:: ASSIGNMENT ::
When you find the line with "Instruction: Select the" among the records below, reproduce it and each line after it exactly, ending with the line with "Given: Expand Show".
--
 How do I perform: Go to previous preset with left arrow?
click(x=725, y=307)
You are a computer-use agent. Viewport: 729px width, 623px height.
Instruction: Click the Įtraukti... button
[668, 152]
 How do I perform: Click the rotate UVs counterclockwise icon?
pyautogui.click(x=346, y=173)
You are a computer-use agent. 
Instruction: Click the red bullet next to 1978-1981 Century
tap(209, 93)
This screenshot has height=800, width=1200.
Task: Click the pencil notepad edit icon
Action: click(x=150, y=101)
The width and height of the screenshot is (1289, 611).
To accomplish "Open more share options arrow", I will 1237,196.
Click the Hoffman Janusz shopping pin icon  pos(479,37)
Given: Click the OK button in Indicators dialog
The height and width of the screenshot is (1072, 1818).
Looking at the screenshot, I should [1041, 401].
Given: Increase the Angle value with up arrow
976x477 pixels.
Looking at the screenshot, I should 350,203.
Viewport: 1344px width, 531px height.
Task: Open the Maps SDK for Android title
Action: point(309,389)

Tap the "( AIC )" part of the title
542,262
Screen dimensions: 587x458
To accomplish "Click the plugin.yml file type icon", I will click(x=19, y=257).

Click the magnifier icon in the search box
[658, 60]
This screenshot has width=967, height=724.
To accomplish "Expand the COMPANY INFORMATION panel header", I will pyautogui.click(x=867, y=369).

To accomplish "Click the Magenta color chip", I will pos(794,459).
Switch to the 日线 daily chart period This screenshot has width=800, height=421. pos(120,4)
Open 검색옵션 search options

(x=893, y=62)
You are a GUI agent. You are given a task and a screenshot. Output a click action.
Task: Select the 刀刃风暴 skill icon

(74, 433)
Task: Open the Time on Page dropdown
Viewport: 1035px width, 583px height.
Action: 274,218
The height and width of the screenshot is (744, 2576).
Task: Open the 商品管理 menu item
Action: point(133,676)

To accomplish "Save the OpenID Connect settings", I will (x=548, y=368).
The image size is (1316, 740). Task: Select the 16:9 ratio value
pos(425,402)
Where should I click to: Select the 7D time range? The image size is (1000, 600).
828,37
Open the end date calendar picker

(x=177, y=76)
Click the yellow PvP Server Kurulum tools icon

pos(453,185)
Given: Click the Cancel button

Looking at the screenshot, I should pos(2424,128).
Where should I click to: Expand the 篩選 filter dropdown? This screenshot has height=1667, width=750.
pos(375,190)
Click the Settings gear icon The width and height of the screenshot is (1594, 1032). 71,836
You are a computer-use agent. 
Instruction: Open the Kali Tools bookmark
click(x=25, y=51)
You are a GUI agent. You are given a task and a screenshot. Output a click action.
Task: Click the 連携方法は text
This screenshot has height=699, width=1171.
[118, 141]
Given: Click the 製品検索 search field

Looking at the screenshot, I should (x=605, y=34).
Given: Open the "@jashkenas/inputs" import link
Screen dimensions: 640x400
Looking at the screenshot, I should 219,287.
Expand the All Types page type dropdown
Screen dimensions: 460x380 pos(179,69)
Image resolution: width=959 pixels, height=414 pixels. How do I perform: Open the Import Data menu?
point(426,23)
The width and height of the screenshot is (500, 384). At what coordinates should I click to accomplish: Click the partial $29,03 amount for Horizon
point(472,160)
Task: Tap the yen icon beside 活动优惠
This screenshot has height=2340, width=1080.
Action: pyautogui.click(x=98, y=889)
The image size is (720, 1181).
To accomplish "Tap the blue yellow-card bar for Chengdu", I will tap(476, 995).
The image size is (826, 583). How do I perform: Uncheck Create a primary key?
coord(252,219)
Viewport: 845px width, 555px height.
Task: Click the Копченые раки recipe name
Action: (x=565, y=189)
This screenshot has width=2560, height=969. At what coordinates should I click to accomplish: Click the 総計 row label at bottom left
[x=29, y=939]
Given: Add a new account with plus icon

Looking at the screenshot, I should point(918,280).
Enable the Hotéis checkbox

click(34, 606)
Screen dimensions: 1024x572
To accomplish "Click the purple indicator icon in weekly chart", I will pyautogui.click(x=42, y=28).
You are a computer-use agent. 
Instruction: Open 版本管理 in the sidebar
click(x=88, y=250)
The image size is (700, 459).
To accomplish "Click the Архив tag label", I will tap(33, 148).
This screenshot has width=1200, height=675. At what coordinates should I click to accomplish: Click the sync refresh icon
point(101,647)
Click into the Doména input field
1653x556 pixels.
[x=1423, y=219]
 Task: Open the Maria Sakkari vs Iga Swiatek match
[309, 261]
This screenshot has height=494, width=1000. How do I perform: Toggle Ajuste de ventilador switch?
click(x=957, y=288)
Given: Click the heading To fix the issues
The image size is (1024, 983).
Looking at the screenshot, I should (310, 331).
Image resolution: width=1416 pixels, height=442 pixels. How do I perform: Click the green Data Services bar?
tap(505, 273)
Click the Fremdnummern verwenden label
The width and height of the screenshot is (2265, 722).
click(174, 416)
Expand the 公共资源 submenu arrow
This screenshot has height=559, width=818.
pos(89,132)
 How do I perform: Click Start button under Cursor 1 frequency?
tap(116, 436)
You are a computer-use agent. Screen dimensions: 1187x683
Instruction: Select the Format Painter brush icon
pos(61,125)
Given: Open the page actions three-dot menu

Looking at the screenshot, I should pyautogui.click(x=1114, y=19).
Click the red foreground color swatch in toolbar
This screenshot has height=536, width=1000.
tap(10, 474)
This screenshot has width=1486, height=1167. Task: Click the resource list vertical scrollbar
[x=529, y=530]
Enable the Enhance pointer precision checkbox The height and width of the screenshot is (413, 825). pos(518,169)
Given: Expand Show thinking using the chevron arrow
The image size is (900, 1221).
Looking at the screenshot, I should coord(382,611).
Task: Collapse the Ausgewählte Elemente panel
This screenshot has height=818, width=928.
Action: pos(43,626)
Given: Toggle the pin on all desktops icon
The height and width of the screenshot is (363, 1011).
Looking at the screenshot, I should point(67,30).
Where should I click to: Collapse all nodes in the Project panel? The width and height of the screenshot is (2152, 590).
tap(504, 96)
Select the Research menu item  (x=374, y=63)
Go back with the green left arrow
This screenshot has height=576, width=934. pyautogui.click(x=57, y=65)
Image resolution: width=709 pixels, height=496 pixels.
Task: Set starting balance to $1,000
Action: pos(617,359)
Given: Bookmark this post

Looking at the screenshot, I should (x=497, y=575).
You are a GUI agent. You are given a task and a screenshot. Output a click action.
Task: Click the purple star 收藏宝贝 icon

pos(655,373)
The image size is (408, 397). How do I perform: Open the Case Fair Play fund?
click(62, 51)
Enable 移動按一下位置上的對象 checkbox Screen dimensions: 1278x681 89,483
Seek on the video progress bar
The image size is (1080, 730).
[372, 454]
--
:: FINISHED TASK ::
Instruction: Select the Format Painter brush icon
pos(61,125)
Given: Open the page actions three-dot menu

Looking at the screenshot, I should pyautogui.click(x=1114, y=19).
Click the red foreground color swatch in toolbar
This screenshot has height=536, width=1000.
tap(10, 474)
This screenshot has width=1486, height=1167. Task: Click the resource list vertical scrollbar
[x=529, y=530]
Enable the Enhance pointer precision checkbox The height and width of the screenshot is (413, 825). pos(518,169)
Given: Expand Show thinking using the chevron arrow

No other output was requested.